Changing trends don’t scare this husband-and-wife team. Rather, this pair sees continuing opportunities to help families create a lasting monument to their loved ones.
After more than 20 years of working as a funeral director, Jennifer Muraski understands the difficult journey of saying goodbye to a loved one. More so, she’s seen how a grave marker or monument, created with compassion and care, can bring mourning families a comforting final closure. Today, this is what Jennifer and her husband, Bryon, provide at Muraski Monument Co.
“It’s projected that, by the year 2021, the United States will have a cremation rate of a little more than 55 percent – some states already have an 80 percent rate,” says Jennifer. “So, some people might think we’re crazy to start a business in the monument industry now.
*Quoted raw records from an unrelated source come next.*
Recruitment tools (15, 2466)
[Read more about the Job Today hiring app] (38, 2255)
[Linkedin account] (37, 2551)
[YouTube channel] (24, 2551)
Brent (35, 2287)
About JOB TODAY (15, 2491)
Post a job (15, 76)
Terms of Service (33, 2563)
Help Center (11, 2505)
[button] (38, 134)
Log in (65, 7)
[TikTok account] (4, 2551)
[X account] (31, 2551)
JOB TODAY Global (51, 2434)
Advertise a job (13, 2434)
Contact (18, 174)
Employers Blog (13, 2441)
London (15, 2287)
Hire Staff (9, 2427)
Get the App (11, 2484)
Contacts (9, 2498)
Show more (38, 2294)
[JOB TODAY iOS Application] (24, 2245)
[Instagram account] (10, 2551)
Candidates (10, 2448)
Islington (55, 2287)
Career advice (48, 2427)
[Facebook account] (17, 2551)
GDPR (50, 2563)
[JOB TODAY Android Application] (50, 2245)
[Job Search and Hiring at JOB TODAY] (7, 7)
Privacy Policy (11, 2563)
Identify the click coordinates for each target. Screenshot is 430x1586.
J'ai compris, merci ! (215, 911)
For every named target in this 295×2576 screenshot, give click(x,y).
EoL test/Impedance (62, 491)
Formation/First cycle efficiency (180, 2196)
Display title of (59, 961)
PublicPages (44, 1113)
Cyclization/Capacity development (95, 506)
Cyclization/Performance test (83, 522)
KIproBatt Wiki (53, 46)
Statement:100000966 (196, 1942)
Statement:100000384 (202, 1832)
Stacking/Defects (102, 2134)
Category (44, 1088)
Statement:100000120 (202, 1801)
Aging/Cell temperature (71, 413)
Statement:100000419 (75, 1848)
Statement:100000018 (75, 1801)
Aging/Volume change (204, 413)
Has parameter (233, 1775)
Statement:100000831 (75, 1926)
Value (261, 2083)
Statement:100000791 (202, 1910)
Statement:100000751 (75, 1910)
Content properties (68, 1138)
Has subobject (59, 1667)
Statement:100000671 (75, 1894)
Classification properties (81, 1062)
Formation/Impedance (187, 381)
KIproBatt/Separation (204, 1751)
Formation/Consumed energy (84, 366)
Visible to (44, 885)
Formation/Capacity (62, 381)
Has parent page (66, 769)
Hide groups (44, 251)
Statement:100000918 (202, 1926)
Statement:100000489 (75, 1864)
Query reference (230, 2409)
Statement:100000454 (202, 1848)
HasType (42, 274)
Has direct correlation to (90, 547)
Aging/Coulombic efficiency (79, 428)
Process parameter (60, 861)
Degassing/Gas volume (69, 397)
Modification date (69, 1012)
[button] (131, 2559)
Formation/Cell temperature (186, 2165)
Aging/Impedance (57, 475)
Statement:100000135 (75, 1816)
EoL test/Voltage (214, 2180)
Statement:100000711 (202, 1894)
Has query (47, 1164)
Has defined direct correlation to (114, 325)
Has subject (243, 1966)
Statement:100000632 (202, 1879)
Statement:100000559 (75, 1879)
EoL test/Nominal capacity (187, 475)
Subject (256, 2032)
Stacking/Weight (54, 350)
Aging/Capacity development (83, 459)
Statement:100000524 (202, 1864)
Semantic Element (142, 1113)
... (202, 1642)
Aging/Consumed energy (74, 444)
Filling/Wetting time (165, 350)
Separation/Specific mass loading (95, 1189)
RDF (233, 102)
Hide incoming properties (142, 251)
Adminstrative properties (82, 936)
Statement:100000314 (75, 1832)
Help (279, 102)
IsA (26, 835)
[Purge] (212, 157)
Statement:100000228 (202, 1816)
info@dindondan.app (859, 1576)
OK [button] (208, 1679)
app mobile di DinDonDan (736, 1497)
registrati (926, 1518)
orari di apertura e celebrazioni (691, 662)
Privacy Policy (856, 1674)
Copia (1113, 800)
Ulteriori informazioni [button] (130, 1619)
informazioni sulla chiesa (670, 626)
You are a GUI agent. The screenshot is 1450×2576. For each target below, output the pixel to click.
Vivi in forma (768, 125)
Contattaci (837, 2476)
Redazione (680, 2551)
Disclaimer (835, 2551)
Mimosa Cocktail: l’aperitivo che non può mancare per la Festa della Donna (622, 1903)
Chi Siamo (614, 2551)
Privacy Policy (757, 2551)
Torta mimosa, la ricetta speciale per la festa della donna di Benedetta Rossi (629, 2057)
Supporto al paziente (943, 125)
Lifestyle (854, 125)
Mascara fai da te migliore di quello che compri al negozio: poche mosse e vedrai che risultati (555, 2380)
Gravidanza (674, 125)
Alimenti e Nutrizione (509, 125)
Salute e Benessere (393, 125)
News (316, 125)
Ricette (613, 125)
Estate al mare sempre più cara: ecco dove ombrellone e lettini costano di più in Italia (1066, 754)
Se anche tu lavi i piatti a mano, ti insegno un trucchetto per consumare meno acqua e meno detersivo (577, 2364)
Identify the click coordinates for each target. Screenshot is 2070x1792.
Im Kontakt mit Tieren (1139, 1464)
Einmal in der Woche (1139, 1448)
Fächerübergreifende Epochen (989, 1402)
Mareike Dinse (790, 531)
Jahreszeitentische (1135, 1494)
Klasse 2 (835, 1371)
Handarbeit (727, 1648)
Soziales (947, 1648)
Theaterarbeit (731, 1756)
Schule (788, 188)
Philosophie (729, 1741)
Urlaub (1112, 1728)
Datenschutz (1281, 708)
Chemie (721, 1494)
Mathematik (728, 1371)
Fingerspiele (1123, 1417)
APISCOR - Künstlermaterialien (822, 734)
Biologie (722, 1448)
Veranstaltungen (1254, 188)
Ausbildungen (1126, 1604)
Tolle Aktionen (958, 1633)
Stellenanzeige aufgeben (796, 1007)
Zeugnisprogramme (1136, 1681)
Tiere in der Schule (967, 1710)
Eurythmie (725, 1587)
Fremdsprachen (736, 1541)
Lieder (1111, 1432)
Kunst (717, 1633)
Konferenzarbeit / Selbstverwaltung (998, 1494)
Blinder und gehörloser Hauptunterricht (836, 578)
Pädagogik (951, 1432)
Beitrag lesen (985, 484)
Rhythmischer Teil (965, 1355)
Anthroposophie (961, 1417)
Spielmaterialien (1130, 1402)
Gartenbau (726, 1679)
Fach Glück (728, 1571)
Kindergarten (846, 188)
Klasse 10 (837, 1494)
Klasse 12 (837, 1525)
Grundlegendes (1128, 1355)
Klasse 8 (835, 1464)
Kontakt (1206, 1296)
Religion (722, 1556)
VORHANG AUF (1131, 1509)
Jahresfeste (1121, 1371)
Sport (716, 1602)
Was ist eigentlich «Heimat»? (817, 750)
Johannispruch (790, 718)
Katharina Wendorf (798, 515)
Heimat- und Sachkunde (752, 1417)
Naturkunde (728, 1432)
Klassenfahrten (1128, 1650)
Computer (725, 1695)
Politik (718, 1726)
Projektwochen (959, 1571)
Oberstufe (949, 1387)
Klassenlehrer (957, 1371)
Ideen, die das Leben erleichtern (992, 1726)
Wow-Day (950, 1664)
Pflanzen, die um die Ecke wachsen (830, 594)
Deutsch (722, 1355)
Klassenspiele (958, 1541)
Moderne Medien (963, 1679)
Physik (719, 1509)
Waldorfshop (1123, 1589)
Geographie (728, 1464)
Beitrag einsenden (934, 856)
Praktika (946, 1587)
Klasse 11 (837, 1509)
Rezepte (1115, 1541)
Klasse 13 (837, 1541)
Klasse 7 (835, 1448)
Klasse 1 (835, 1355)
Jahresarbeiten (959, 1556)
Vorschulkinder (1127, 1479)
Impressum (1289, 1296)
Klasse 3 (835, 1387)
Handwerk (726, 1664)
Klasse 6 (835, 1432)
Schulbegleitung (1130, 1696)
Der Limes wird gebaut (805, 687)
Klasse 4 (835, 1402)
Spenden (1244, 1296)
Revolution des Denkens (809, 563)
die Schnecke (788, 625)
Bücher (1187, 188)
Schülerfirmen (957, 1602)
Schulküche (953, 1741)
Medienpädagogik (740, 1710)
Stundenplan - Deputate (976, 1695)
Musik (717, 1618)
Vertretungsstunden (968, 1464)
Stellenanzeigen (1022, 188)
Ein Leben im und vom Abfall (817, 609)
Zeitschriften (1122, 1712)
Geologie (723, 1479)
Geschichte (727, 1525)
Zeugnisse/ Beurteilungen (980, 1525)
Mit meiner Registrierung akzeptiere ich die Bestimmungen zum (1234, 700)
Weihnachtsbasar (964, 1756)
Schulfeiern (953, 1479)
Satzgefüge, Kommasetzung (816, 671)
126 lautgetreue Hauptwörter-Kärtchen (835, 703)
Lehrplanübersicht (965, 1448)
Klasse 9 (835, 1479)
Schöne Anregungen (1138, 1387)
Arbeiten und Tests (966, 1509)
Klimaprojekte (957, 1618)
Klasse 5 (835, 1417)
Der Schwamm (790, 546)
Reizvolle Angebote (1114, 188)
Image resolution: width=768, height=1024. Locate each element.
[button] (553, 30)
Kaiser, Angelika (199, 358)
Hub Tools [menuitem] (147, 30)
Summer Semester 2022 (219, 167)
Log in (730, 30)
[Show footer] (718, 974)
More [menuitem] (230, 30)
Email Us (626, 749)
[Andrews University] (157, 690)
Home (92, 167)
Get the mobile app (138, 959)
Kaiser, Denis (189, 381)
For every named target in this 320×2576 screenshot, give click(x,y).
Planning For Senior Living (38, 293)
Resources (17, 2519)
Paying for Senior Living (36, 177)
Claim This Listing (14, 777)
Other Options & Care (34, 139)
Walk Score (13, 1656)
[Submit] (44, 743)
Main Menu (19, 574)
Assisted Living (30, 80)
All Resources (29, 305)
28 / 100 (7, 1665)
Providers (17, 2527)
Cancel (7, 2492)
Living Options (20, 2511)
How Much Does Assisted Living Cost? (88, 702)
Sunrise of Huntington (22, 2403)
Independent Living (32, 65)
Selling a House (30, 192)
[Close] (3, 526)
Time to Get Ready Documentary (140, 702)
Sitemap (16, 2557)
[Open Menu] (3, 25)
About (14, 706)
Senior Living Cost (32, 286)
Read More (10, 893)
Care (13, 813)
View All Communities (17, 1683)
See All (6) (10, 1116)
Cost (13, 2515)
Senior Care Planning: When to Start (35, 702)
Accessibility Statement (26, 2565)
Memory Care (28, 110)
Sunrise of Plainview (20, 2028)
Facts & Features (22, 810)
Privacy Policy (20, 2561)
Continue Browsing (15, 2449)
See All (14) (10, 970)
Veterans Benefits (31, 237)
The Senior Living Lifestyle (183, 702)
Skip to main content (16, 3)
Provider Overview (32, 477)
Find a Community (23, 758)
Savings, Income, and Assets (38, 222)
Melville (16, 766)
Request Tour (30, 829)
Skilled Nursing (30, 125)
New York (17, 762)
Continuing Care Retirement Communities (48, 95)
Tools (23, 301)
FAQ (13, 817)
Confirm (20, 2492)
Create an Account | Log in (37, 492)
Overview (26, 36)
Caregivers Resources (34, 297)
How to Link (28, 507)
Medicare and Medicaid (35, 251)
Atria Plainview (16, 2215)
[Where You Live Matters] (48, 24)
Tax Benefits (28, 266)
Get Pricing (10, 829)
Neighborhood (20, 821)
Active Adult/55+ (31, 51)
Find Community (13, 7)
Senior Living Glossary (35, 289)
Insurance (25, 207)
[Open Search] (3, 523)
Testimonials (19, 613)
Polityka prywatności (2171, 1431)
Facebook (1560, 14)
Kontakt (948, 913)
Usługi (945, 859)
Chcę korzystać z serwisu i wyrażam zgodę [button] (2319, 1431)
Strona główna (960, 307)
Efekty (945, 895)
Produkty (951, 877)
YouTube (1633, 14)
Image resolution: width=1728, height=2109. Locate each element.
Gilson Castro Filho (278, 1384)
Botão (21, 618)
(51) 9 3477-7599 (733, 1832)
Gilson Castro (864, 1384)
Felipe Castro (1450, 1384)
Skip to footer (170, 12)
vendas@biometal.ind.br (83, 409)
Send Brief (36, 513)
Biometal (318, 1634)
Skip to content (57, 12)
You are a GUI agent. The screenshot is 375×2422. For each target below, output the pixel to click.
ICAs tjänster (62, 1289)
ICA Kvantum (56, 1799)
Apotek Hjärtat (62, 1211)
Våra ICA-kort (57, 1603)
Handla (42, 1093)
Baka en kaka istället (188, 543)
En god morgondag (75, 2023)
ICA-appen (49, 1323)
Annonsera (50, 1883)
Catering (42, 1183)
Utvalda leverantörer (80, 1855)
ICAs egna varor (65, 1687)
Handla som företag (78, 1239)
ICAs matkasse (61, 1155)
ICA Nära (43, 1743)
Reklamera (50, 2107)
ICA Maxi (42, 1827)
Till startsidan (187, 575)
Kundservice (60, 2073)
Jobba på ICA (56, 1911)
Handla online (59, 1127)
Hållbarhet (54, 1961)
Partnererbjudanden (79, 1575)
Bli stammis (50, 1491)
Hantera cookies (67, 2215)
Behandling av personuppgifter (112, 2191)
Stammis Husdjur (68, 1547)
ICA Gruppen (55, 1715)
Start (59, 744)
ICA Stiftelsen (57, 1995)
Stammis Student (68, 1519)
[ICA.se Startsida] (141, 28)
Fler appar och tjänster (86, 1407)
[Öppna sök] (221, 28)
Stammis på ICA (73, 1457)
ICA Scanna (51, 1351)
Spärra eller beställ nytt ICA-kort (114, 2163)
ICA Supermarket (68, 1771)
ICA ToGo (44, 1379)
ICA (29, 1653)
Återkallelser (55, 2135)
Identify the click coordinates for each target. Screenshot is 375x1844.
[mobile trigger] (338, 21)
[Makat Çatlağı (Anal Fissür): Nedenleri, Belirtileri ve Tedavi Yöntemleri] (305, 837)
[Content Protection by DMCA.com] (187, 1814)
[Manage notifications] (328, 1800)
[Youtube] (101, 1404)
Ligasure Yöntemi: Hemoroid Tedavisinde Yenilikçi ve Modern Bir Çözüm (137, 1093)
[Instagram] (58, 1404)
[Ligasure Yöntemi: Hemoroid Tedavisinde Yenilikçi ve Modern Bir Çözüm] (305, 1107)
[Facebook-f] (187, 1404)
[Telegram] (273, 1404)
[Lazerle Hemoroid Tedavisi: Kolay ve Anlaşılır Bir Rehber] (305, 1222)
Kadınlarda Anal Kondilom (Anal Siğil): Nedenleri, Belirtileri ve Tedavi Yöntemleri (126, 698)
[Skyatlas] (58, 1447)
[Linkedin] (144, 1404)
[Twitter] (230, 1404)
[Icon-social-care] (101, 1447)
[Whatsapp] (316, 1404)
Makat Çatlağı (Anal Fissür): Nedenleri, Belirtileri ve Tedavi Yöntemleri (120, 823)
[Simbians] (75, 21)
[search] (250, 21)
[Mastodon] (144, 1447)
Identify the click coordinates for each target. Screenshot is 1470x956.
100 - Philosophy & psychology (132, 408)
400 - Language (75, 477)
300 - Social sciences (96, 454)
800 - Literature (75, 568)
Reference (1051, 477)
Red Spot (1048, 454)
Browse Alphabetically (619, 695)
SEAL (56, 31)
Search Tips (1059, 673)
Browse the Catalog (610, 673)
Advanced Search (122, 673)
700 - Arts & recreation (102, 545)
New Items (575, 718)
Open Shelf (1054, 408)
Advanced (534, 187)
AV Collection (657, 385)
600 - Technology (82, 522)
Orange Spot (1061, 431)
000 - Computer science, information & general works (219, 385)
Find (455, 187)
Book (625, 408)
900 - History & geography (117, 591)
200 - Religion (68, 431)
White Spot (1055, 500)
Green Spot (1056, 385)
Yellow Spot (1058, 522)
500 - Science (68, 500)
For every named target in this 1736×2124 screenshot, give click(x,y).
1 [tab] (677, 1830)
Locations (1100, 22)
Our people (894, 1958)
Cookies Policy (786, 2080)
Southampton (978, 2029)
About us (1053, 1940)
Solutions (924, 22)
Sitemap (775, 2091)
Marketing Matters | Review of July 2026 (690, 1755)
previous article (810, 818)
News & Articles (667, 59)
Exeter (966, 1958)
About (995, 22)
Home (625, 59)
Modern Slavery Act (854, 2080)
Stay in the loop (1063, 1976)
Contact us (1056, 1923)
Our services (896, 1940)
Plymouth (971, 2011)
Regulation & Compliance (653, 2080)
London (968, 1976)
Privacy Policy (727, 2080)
But we find that many people still want a physical place to visit and remember their loved ones, and we still strongly believe in the importance of that.”
The Rockford natives combined that belief with their skill sets and passion for operating their own small business. Muraski Monument Co. creates and installs a variety of custom granite and bronze memorials and monuments throughout the greater northern Illinois and southern Wisconsin area. From final date markings to large custom memorials, each design is carefully made to reflect the loved one or idea it represents.
Using her years of experience at Olson Funeral Home, Jennifer heads the front end of the process by meeting and designing with families and clients. Bryon, who also is a Cherry Valley police officer, focuses on the installation of the markers. The couple meets with clients at their homes or communicates with long-distance family members to offer ideas and start the design process, using software.
“I’ve spent a lot of time working with families dealing with loss, so I know it’s not the time to create a high-pressure sale,” says Jennifer. “Very rarely does a family know exactly what they want right away. It’s a process to figure out how to best represent that person in a way that tells a story, whether that’s through a picture, favorite flower or whatever it may be. It’s not just a name and dates; I always like to help them personalize it.”
Often, the biggest challenge is working within a cemetery’s regulations. Many have height and width restrictions, others allow only bronze tablets, and some allow only flat markers. Families may also need to match the marker to the color or style of other family members’ markers, or add on to an existing marker. By working with select suppliers from around the world and local expert sandblasters, Jennifer and Bryon commit to finding a meaningful solution that meets each client’s budget and restrictions. Once the marker has been set, they send a photo of the finished product to the family.
“Mainly through word of mouth, we’ve built a reputation that we’re willing to try anything,” Bryon says. “Someone can come to us with any idea, large or small, and as long as it complies with the cemetery’s regulations, we’ll make it work.”
Their work ethic stems from their professional backgrounds. Both previously worked in family-owned businesses: Jennifer at Olson Funeral Home and Bryon at his parents’ property management company. When the opportunity came to start their own company, in August 2011, they were ready. They run Muraski Monument Co. from their home, which allows them flexibility to spend more time with their children.
“There’s no manual on how to start your own monument company, so we had to teach ourselves,” Bryon says. “It’s been trial and error, over the years, but we’ve learned a lot and have come a long way.”
The company has expanded its product line to include civic monuments and decorative pieces. It also offers cleaning and restoration services. Jennifer and Bryon directly oversee each project to ensure it’s done correctly and on time.
They understand how significant this is to customers. “We’re not just a machine here to crank out granite and bronze,” says Bryon. “We focus on each loved one that has passed and try to leave something that everyone feels good and comfortable with, something that’s special and significant to memorialize them.”
“Really, they only have one chance to do it,” adds Jennifer. “We want to make sure that we get it right.